Yes, Solaris is strong but I am ready to bet almost anything that
Solaris & Linux do not share a single core value. I would love to run a
brand personality instrumentation study to get some benchline data on this.
Jim Grisanzio wrote:
> Ian Collins wrote:
>
>> Jim Grisanzio wrote:
>>
>>>
>>> Yep. The Solaris brand is strong. That's the reason we used it to
>>> name OpenSolaris. :)
>>>
>>>
>>
>> But how about the converse?
>
>
> Yep. There are good arguments on both sides depending on the market
> conditions at any given time.
>
>> Part of the strength of the Linux brand is it's ubiquity.
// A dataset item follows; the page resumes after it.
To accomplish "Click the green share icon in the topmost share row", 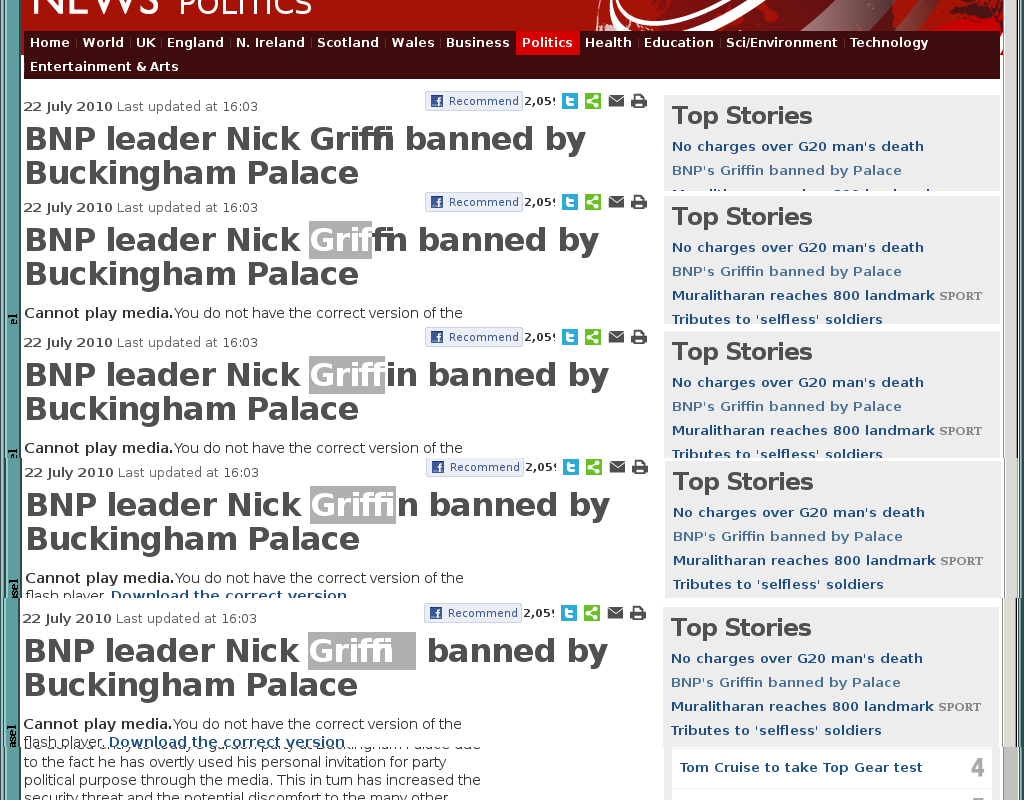I will [x=592, y=101].
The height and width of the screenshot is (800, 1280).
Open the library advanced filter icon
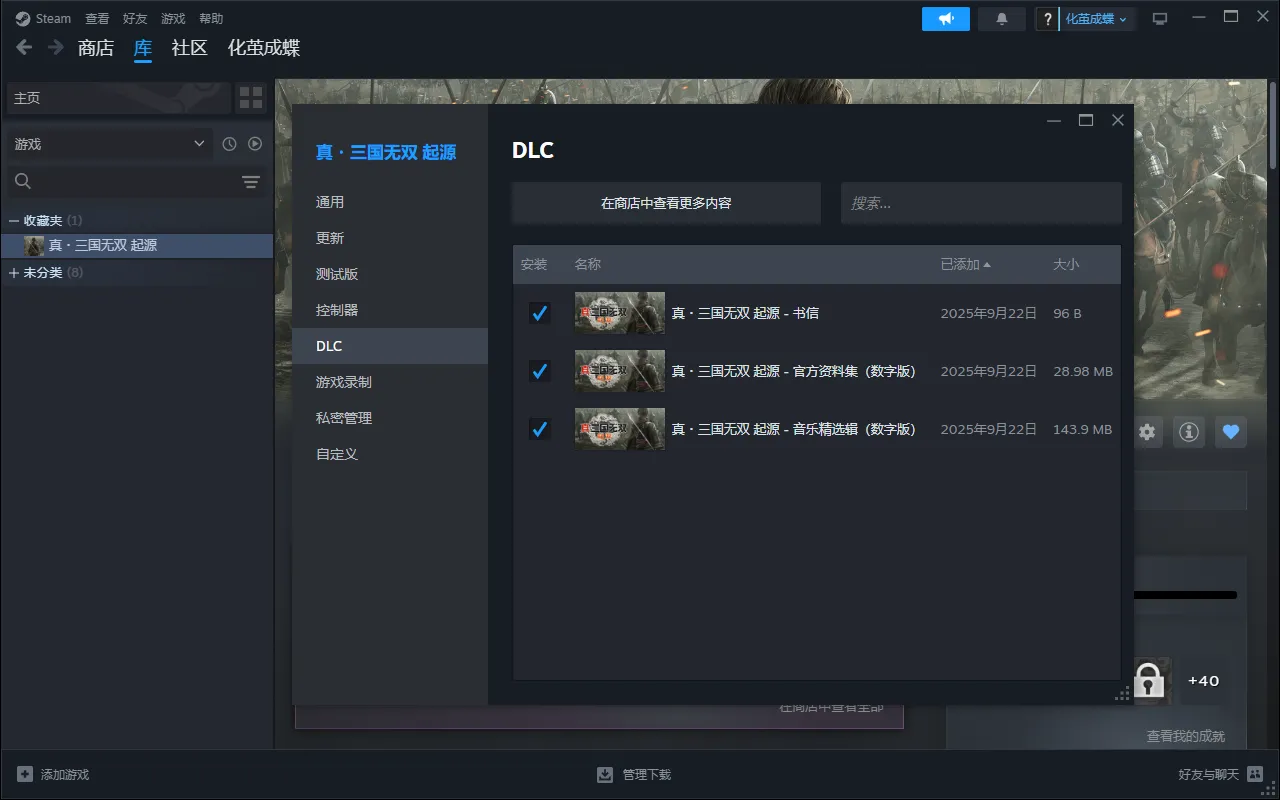[x=250, y=181]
Just about
>> every major distribution call its self "Bla [enterprise] Linux". We
>> don't see that with OpenSolaris.
>
>
> Linux is a decade old though. OpenSolaris is 2. That's a big
> difference. How many Linux distros were there two years after Linux
> started? (I have no clue, by the way :)).
>
>> Every OpenSolaris distribution has its
>> own name, even Sun's distributions use the Solaris rather than
>> OpenSolaris brand.
>
>
> So, is that the direction we should continue?
>
>> There has to be a better way of associating the brand with the
>> distributions.
>
>
> Yah, I'm no brand guru here so I don't know. But is the brand
> necessarily tied to the community culture? I would love it if the
> culture emerged naturally from the /bottom/, rather than being created
> from the top (in this case by Sun with various branding efforts). It's
> probably a combination of both. I'm not really concerned about the
> brand, per say, but I'm more interested in the underling gut of the
> community. When people say "OpenSolaris" ... what does that mean?